Complete step by step answer:
The body which is thrown from a tower horizontally is moving at an angle of $45^\circ$ with the horizontal direction.
This is like a projectile motion. So, there are no components of acceleration along the $X$ axis. Hence the velocity along the $X$ axis is uniform.
The component of velocity along $'X'$ axis is ${v_x}$ and The component of velocity along $'Y'$ axis is ${v_y}$ .
Given, ${v_x} = 40m/s$
$\tan \theta = \dfrac{{{v_x}}}{{{v_y}}}$ where, $\theta = 45^\circ$
$\therefore \tan 45^\circ = \dfrac{{{v_x}}}{{{v_y}}}$
$\Rightarrow {v_x} = {v_y}$ $[\because \tan 45^\circ = 1]$
$\therefore {v_y} = 10m/s$
The equation of motion for the vertical direction i.e. along $'Y'$ axis is, ${v_y} = gt$ [since the initial velocity is zero]

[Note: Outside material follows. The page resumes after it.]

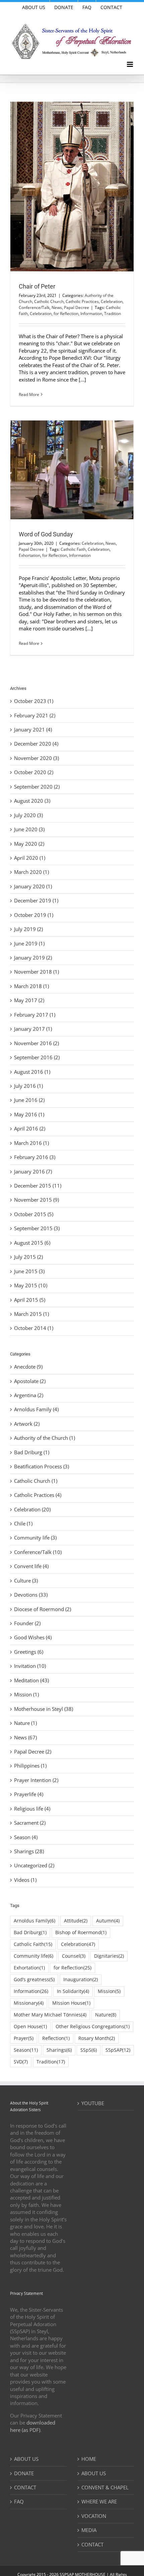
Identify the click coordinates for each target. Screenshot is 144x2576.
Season (26, 2050)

Where $t$ is the required time and $g$ is the gravitational acceleration
Given, $g = 10m/{s^2}$
$\therefore t = \dfrac{{{v_y}}}{g}$
$\Rightarrow t = \dfrac{{40}}{{10}}$
$\Rightarrow t = 4s$

Hence the time when the body is moving, $t = 4s$ .

Note:
-The gravitational acceleration is acting downwards i.e vertically. Hence it has no components along the horizontal direction.
Here, $'X'$ denotes the horizontal axis and $'Y'$ denotes the vertical axis .
-So there are no components of acceleration along the $'X'$ axis. Hence the velocity remains the same from the initial position to the final position. That’s why, The component of velocity along $'X'$ axis , ${v_x}$ is a uniform velocity.
-We assume that the body is at rest initially. So we take the initial velocity vertically zero.